# WHAT TO WORK ON:
Starting at the top of the entries below, write out each line up to and including the one containing "You are a computer-use". Leave the pictures out.
Segment Start: DATA PROVIDED
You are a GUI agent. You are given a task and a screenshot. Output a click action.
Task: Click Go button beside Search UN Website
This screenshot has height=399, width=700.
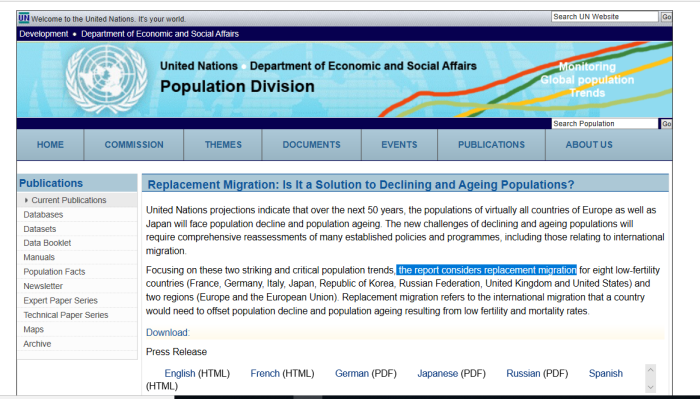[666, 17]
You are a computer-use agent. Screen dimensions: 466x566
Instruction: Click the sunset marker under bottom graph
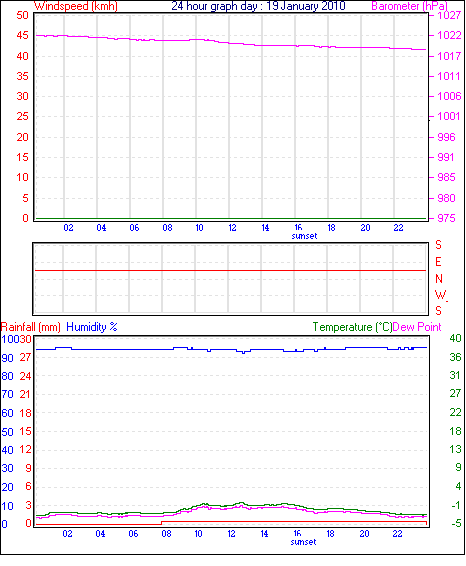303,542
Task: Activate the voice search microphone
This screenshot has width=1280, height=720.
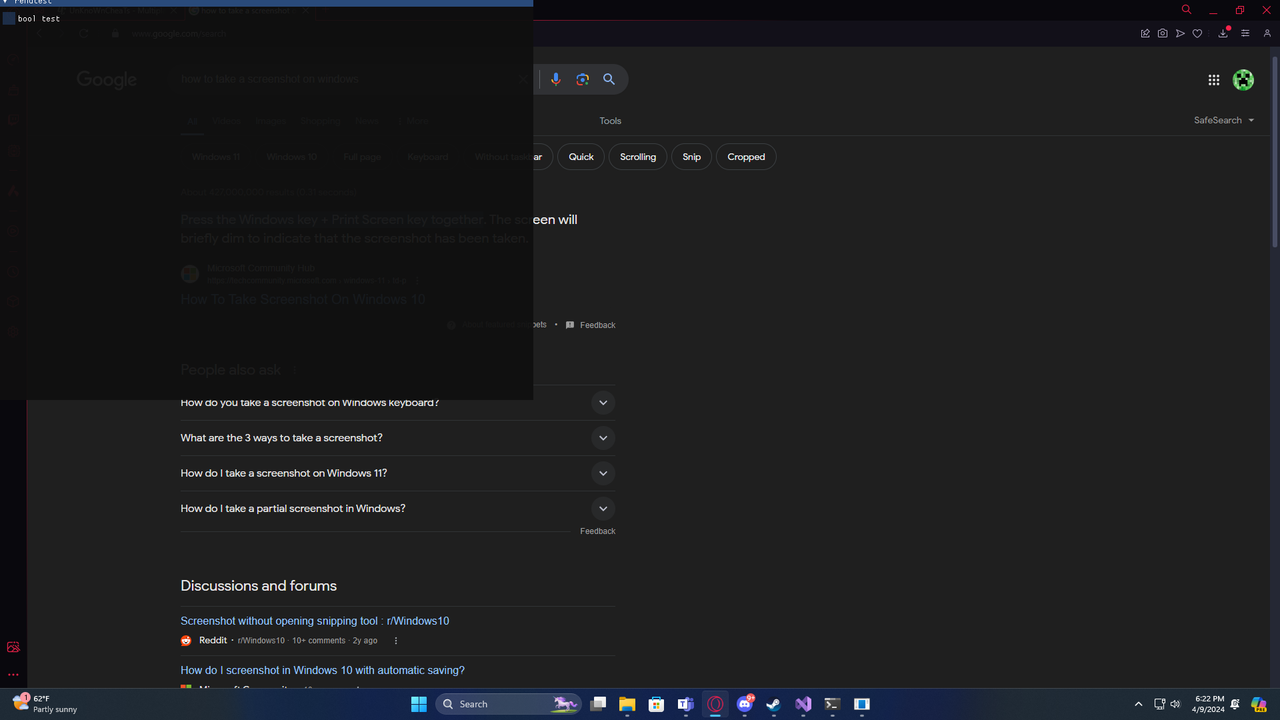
Segment End: DATA PROVIDED
# TASK OUTPUT:
You are a GUI agent. You are given a task and a screenshot. Output a click action.
Task: Click Go button beside Search UN Website
This screenshot has height=399, width=700.
[666, 17]
You are a computer-use agent. Screen dimensions: 466x566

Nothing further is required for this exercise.